Outro nome que, há muito tempo, queria trazer ao EDP CoolJazz é Van Morrison. O Van Morrison é um músico de excelência, incontornável no meio do jazz e do blues e que tem uma discografia gigante. Só no ano passado lançou dois discos e este ano já lançou mais um. Ele não faz muitos concertos fora de Inglaterra e, por isso, conseguir que viesse a Portugal, este ano, foi uma bênção. (Risos).

É um ano com um grande cartaz. Além destes dois nomes incontornáveis, temos a Norah Jones, que já é quase residente do EDP CoolJazz, porque já veio noutras edições, e que regressa num momento em que acaba de lançar um novo disco produzido pelo Ronnie Scott, e depois aqueles outros concertos que eu gosto sempre de trazer para mostrar artistas que já estão a ser falados a nível mundial, como é o caso de Jessie Ware e de Jordan Rakei. A Jessie Ware é soul, com um bocadinho de disco, de funk e de dance, e o próprio Jordan Rakei também actua muito nesse registo. E temos o Salvador Sobral e muitos, muitos mais.

 

Voltemos a este regresso a Cascais.

Este retorno a Cascais é um combustível que vai dar ainda mais power ao festival, desde logo, pelas Cascais Jazz Sessions, o tal warm up antes dos dois concertos no palco principal, mas, depois, porque alargámos a programação com o Cascais Lazy Sundays, que começa dia 1 de Julho e que estende o festival além das tradicionais sete noites, para as quais tem de se comprar um bilhete. Foi uma forma que encontrámos de permitir às pessoas que não vão aos concertos do EDP CoolJazz, no palco principal, poderem usufruir gratuitamente do espírito do festival. Portanto, durante os cinco Domingos de Julho, ao final da tarde, vamos ter uma série de gente conhecida, jornalistas, programadores, divulgadores e músicos a passar o som de que gostam: o Kalaf, o Vítor Belanciano, o João Tenreiro, a Mónica Mendes, o Davide Pinheiro. Portanto, o caminho é fazer, do mês de Julho, o mês do EDP CoolJazz.
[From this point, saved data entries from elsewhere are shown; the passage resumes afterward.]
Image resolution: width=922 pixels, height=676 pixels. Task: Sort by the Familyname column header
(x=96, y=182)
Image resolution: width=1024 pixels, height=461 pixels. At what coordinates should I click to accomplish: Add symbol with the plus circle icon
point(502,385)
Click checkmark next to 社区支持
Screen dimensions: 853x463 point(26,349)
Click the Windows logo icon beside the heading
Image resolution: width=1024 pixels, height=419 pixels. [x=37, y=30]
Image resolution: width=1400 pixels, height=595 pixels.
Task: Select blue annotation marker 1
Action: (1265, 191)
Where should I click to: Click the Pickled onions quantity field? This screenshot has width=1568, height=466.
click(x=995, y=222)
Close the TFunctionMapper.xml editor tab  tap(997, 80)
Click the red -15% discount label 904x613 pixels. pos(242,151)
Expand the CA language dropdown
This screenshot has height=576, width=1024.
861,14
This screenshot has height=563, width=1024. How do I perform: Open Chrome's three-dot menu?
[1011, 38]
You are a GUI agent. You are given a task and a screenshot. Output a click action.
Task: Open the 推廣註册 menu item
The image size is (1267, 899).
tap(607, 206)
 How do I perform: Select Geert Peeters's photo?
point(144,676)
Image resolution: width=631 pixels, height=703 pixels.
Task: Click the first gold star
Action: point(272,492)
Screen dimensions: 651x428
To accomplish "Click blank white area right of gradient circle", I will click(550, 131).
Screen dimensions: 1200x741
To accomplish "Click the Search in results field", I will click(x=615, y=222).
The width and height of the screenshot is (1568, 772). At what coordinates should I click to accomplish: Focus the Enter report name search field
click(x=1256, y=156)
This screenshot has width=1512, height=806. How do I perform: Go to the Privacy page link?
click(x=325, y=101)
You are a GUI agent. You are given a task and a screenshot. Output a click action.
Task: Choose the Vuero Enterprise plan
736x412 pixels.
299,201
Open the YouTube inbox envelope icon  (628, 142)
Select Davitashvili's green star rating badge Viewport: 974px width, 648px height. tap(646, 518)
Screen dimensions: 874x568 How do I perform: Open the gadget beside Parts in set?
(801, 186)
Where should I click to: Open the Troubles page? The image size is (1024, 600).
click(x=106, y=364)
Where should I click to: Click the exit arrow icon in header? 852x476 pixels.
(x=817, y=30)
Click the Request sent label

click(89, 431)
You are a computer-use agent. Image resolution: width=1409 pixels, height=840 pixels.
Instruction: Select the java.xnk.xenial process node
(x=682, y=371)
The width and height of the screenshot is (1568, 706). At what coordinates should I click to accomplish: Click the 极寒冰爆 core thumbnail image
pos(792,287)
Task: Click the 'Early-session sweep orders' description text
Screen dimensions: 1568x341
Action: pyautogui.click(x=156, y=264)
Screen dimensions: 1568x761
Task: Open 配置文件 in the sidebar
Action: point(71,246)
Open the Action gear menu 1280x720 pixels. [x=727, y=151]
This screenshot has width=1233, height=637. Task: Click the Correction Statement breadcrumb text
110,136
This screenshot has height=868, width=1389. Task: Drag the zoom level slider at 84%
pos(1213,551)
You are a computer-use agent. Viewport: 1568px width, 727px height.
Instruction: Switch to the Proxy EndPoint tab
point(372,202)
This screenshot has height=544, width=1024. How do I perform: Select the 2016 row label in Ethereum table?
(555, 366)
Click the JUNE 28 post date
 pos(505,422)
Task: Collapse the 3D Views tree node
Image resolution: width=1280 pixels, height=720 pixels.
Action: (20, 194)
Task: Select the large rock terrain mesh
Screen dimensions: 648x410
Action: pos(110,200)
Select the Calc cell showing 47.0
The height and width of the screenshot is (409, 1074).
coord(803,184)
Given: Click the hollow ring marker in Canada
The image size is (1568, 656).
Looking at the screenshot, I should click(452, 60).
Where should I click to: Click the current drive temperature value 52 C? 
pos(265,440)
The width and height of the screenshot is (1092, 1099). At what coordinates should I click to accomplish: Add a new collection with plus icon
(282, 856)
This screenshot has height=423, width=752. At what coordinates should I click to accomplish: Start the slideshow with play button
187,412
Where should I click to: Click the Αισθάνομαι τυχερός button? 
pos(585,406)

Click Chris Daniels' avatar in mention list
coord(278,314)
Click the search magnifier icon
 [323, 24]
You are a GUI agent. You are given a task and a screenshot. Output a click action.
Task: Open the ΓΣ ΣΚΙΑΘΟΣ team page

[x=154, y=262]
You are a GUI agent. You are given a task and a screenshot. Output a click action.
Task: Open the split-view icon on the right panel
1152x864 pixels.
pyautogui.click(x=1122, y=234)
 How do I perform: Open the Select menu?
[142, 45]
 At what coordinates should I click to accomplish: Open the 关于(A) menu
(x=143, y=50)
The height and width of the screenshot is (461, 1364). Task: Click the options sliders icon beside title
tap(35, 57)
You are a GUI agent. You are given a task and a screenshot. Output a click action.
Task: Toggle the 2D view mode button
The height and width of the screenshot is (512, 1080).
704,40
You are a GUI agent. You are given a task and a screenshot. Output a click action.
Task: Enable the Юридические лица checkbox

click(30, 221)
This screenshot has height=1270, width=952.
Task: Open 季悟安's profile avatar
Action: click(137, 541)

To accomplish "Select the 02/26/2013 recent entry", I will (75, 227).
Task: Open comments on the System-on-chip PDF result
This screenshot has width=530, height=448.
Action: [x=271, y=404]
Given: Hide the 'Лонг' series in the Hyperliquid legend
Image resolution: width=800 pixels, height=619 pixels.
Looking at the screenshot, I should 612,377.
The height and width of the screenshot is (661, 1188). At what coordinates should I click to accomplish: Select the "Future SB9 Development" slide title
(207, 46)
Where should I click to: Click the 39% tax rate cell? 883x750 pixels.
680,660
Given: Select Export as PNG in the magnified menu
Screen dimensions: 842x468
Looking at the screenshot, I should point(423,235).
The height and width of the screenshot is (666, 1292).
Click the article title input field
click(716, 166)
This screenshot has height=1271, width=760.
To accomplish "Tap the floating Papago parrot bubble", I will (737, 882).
Neste momento, nós estamos com doze dias, mas o objectivo é chegar aos trintas e um (risos), e acho que vai ser possível, porque essa é a intenção da Câmara de Cascais ao receber o festival de volta. Vamos continuar a crescer, sem nunca perder este formato de intimidade, de proximidade, de exclusividade, de nunca haver concertos em simultâneo, que é o que torna o festival único.